Tuesday, September 9, 2014

Remembering 9/11

This column first appeared in the Harnett County News in Sept. of 2011. Written in memory of those died on that horrible and historic day. Note the video to the right



Where were you?
By Tom Woerner
Editor

The tenth anniversary of a day that will forever change history is coming up in a couple of weeks and it is an appropriate time to reflect on that awful day when America was attacked on our home soil for the first time in more than 50 years.
The words of the Alan Jackson country hit say it best.
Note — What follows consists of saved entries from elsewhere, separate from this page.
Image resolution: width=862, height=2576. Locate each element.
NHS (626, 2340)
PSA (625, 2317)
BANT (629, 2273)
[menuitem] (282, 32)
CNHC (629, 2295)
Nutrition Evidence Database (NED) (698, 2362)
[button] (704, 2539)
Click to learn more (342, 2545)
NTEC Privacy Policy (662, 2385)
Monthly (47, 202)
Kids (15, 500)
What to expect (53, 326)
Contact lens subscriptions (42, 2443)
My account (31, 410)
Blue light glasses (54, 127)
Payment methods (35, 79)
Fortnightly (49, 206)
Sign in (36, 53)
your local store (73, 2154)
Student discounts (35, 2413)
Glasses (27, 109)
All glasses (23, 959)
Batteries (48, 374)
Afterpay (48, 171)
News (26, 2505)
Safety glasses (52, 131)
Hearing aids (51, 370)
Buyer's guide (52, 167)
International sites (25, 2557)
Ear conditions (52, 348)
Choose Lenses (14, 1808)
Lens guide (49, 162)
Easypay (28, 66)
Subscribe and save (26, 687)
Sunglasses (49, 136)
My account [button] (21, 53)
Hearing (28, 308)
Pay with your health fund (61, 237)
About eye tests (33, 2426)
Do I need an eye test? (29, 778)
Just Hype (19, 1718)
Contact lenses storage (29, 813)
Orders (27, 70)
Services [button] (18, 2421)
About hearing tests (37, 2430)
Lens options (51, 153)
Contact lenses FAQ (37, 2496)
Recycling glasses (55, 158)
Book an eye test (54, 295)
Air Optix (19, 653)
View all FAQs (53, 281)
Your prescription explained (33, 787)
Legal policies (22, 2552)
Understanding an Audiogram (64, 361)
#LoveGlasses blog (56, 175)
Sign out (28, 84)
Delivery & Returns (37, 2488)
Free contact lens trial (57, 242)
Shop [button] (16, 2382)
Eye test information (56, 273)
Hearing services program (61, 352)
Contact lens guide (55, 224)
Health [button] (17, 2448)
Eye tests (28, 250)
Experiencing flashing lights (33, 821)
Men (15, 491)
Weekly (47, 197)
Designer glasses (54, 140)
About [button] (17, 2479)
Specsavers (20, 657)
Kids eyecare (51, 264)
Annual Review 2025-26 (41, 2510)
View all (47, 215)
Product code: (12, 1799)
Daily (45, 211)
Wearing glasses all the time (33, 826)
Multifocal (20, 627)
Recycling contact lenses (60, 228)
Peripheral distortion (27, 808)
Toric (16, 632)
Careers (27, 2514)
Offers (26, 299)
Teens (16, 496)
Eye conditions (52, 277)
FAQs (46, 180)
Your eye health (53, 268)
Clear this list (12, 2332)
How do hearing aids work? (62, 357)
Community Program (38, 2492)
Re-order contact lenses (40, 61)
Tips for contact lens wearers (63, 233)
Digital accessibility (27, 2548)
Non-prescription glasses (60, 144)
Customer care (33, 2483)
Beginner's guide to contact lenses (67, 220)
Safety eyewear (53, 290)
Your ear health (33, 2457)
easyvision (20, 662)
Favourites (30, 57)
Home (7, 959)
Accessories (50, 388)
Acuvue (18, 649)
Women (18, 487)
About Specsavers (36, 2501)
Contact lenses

The words are “Where were you when the world stopped turning that September Day.” Most of us will never forget.
Like Pearl Harbor of a previous generation almost every American who was old enough to remember 9/11 knows exactly where they were when news of terrorist attacks came from our televisions, radio stations or computers. 
I can see the exact place on the floor of this room where I now sit where I froze in place when someone told me a plane had hit the World Trade towers. I can look around the corner where a co-worker and I stood, silently praying people could get out of the second tower after the first one had collapsed.
It was only minutes before we started calling friends and family members making sure all were OK. Some rushed to the schools to be with their children trying to explain the unexplainable. Others of us waited for news with so many questions. 
Where was President Bush? We prayed our leader was not in danger himself. We found out almost no one in the world knew. History would show he quickly left a Florida classroom where he was speaking to go into hiding, making his way to different locations on Air Force One.
Where was the next attack going to occur? The first answer was a Pennsylvania field where brave heroes forced the crash of an airliner on its way to tear into the White House or likely the Capital. America will never knew what the brave band of air travelers, turned into amateur warriors, prevented. A direct strike on the Capital would have likely frozen the American government in place and killed many of our lawmakers. Chaos in the nation’s capital would have quickly turned to gridlock.
Through all of this mystery and speculation those of us in the news business slipped back into work mode as we basically started the paper over again even past the normal deadline. Each staff member took a different role. One of mine was talking to someone on the phone who watched the disaster unfold from afar.
It is hard to believe it has been ten years since that horrible day. It is unbelievable that American soldiers are still fighting the war Osama bin Laden started. The only unfortunate thing about the demise of bin Laden at the end of a Navy seal rifle is that he never saw the final demise of his organization.
Every citizen in this country should remember the motto of those of us with an interest in history. It is absolute fact that if you don’t remember the past you are doomed to repeat it.
Americans need to realize the unthinkable, another attack, may well be in the planning stages. We should never forget the brave firemen who lost their lives going into those doomed buildings. The citizens who died, in what have been a living hell, in unthinkable fear have to be remembered.
America is winning the war on terror but we must never move to the state of complaceny that opened the doors for our enemy the first time.